De aantrekkingskracht van de maan werkt voornamelijk in de grote oceanen en is het
sterkst rond de evenaar. In die regio’s zijn de getijdekrachten het grootst en kan het
water zich het makkelijkst verplaatsen. In binnenzeeën is te weinig water dat kan
worden aangetrokken door de maan. Zelfs in de grootste binnenzee ter wereld, de
Middellandse Zee, is het getijdeverschil nergens groter dan 50 cm.
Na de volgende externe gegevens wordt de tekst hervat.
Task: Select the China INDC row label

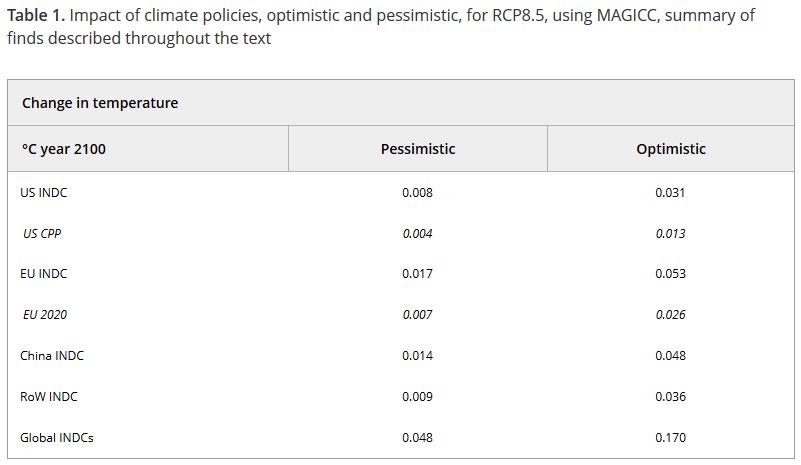Action: coord(52,355)
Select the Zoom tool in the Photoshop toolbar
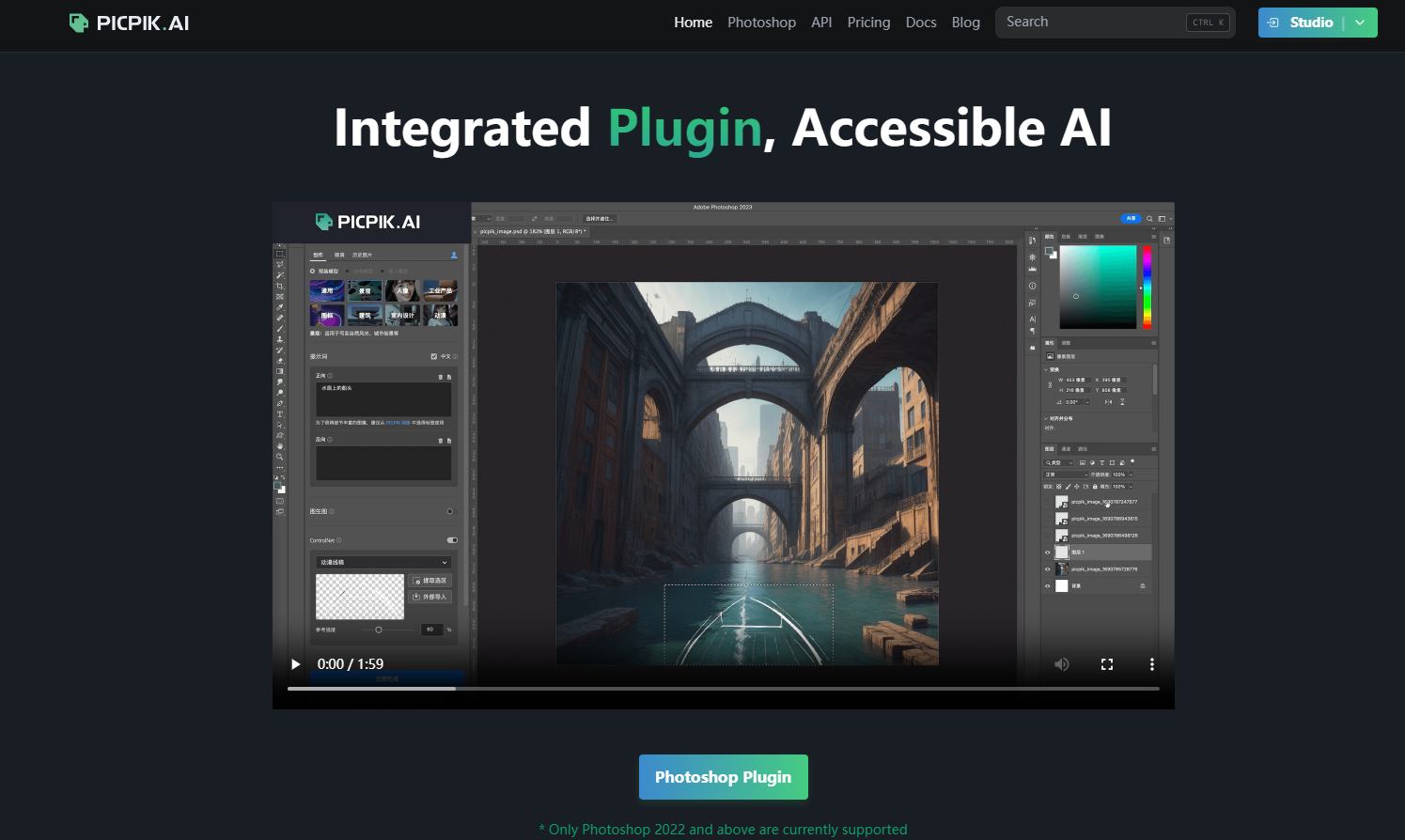The height and width of the screenshot is (840, 1405). [x=280, y=456]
Er is daar te weinig
water en de Straat van Gibraltar is te nauw om
genoeg water vanuit de oceaan naar de
Middellandse Zee te laten stromen. De
Noordzee is relatief klein, maar goed
verbonden met de Atlantische Oceaan. Vanuit
de Atlantische Oceaan komen twee
getijdegolven de Noordzee in: via het Kanaal
en via het noorden van Schotland. De vloedgolf
doet er 12 uur over om vanuit het noorden van
Schotland bij het zuiden van Engeland te
komen. Daar komt hij samen met de vloedgolf
uit het Kanaal. Vanaf daar reist het water langs
de kust van Nederland in een draaibeweging
tegen de klok in door de Noordzee. De
vloedgolf doet er 12 uur over om van Vlissingen
naar de Duitse Bocht te komen. In Den Helder
zijn de getijden daardoor tegengesteld aan die
in Vlissingen. De getijden in Nederland lopen
24 tot 36 uur achter op het getij in de oceaan.